Julian Alaphilippe se agarraba a las vallas protectoras instaladas en la meta de la inédita cima y a la vez paraje natural de Prat d’Albis, sobre las nubes de Foix. El masajista de su equipo se instalaba como improvisado y elegante guardia de seguridad para que nadie lo molestara. Roto, descompuesto, el líder del Tour de Francia necesitaba aire. No estaba ni para discursos, ni para nada. Thibaut Pinot lo había desencajado, como el boxeador que lleva todos los asaltos recibiendo golpes de su rival y en el último atiza un directo de los que hacen mucho daño a la mandíbula del púgil supuestamente fuerte. El Tour está al rojo vivo. Alaphilippe no es tan fiero como apuntó en el Tourmalet, donde resistió con los mejores pese a no ser un escalador, Pinot tiene pólvora en las piernas y el Movistar, con un objetivo incierto pero aliado a una fe que mueve montañas con Landa como cabeza visible, está dispuesto a continuar dinamitando el Tour. Próxima cita, los temibles Alpes.

Podía haber sido la típica etapa tonta con las figuras entregadas a su suerte, dejando pasar kilómetros y sin dar importancia a una fuga de 28 corredores que seguro iba a llegar a la meta, seguramente con idéntico resultado, la victoria del más fuerte de los fugados, Simon Yates, ganador en Bagnères de Bigorre y de la Vuelta a España del 2018. Pero el Movistar, para honrar al ciclismo ofensivo, había decidido que el guion debía ser otro. A destrozar el Tour, a que pasase cualquier cosa porque, a río revuelto, su líder, que se llama Mikel Landa y no Nairo Quintana, podía pescar cualquier trofeo; la etapa, si sucumbía Yates, o un puesto para reinventarse en la general, porque si la victoria parece una gesta imposible, el podio de París no es, con los Alpes y vistas las fuerzas de muchos, un hito ni mucho menos inalcanzable.

CICLISMO DE ATAQUE

Alaphilippe habría pagado para que nadie se moviese, sabiendo, además, que su principal apoyo, Enric Mas, estaba enfermo. Pero no le hizo ninguna gracia que el Movistar hubiese colocado a tres de los suyos (Soler, Amador y sobre todo Quintana) en la fuga del día. Mala pinta. Comenzaba el oleaje. De repente, desaparecía la arena blanca tragada por la marea alta que azotaba el Tour de la mano del Movistar.

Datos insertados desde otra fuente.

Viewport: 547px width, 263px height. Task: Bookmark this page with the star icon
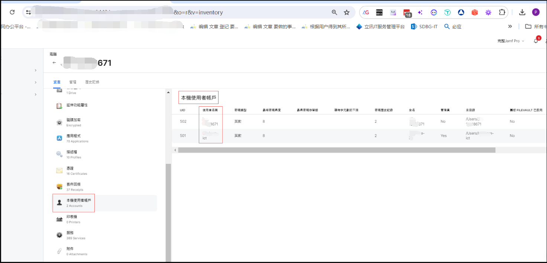347,12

Bandera roja, la de peligro, no la revolucionaria para Alaphilippe, que pronto, en el Muro de Péguère, el penúltimo y más duro puerto de la despedida pirenaica, se quedaba sin compañeros. Ver para creer. El jersey amarillo, más solo que la una, tenía que bajar a por bidones al coche con el desgaste que la acción suponía. Y ocurría cuando Landa se proponía destrozar el Tour, con compañeros por delante, con Soler y Amador, que le tendían la mano, y con Quintana, que desgraciadamente no podía. ¿Pasaría algo gordo?

Bien que pasó. Por una vez, Pinot, con más peligro que una tienda de chuches con productos gratuitos en la puerta de una escuela, tuvo paciencia, sabedor de que es el escalador más brillante de este Tour, el que mejor estado de forma está demostrando. Si Alaphilippe había resistido en el Tourmalet, esta vez podía sucumbir. O por lo menos, que es lo que ocurrió, mostrar flaquezas, demostrar que no era un líder tan poderoso y que con tres días de durísimos Alpes puede ocurrir cualquier cosa en un Tour que el sábado por la noche parecía entregado a la gloria de Alaphilippe. Pinot dio el toque de gracia, con Landa en fuga.

Pinot, con su valentía, puso en evidencia no solo las limitaciones de Alaphilippe sino también las de Thomas, con su dorsal uno a la espalda, las de Kruijkwijk, el tercero de la general, y hasta las de Bernal, que tampoco aguantaba su demarraje definitivo, ya en Prat d’Albis. Landa se dejaba capturar porque no valía la pena luchar ante un Pinot pletórico que restaba 1.16 minutos a Alaphilippe y que alzaba el dedo demostrando que este Tour, que está al rojo vivo, puede ser el suyo.